Ayrım gözetilmeden iftarlar açtırılır oralarda.
Yüzlerde aydınlık, bir gülümsemedir dudaklarda…
“KARŞILIĞINI BEN VERECEĞİM”
Bir başkadır iftar vakitleri…
Önlerde sofra, ama beklemektedir sâimler…
Bir emir gelecektir Yüceler Yücesi’nden,
Onunla başlayacaktır eller sofraya gitmeye.
Sevinçlerin en güzellerinden birisi yaşanacaktır o an…
Bir diğeri ise Rabb’e mülaki olurken…
Yavrularınıza bile sözünüz geçmez.
“Ben de kalkacağım sahura, ben de tutacağım oruç.” der durur.
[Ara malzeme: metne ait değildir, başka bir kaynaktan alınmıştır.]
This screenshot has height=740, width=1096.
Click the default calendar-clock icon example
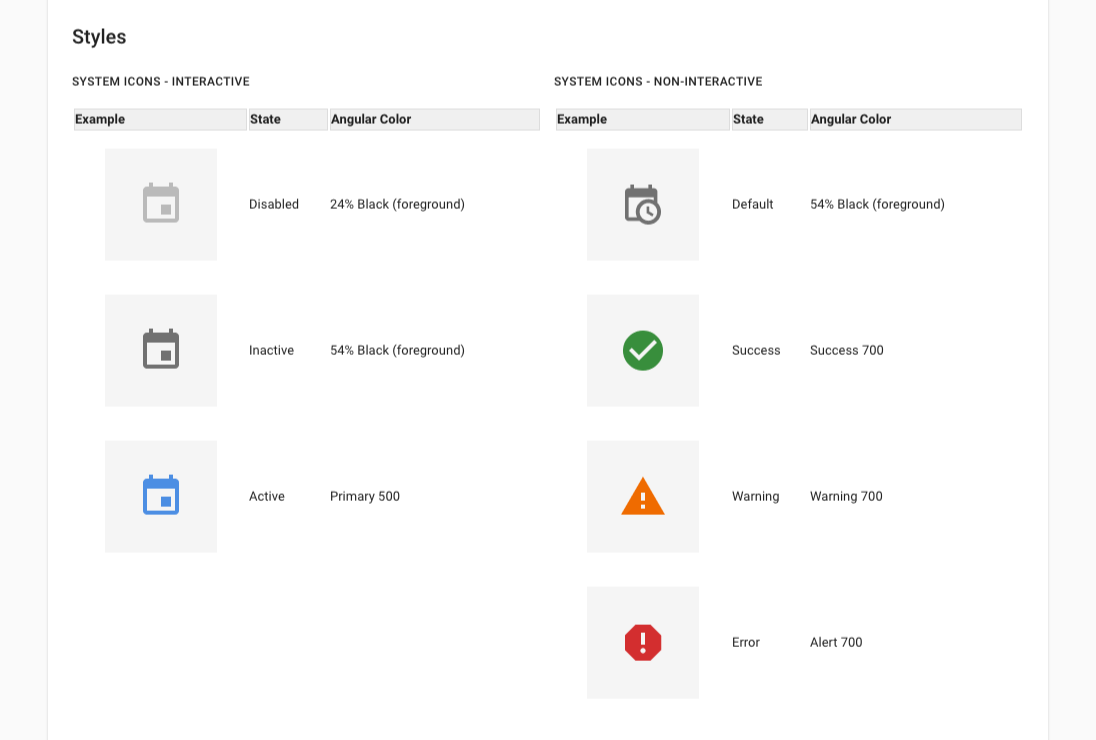[x=642, y=204]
Ve siz çaresiz kalırsınız, kaldıramasanız bile onu bir kaldıran olmuştur.
Zira orucun sahibi;
“Oruç benim içindir, karşılığını da ben vereceğim,” demiştir.
BİR HİKÂYEDİR RAMAZAN!
Senin için, benim için, bir başkası için…
Her yıl yaşanan gerçek bir hikâye.
Bir tutkudur Ramazan!
Kavuşurken sevgi, heyecan, tattır.
Ayrılırken, kollarınız âdeta onda kalır.
Bir gidişi vardır ki onun…
Gözleriniz ufuklarda kalır.
Sevenin sevgilisine bakışı gibi…
Ve sevenin sevgilisinden ayrılışı gibi…
İŞTE KUR’AN İŞTE RAMAZAN!
Recep, Şaban derken Ramazan’ı da uğurluyoruz yine! Günahları yakıp yok eden o güzel ay da gidiyor bir daha. Tabii ki bilenler için.
O bir deryadır,
Yüzmesini bilenlere…
Allah’ın rahmet ve mağfiretinden bir derya.
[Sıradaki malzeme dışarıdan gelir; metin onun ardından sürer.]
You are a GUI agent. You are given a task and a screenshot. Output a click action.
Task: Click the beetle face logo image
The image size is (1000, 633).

Ağlayanların gözyaşıyla coşmuş bir derya.
Hak sevgisi ve muhabbetinin göklere ulaştığı ve müminlerin sonsuz rahmete gark olduğu eşsiz aydır o…
Odur Kur'an’ı taşıyan.
Odur Kur'an’ı insanlığa ulaştıran.
O kutlu elçinin elinden…
Ne eşsizdir o ay ki, onun indirildiği geceye verilmiştir nice ay. Bin ay ve daha fazlası, o gecede yüklüdür ki, “Kadir” ismiyle belirtilmiştir kadr-u kıymeti.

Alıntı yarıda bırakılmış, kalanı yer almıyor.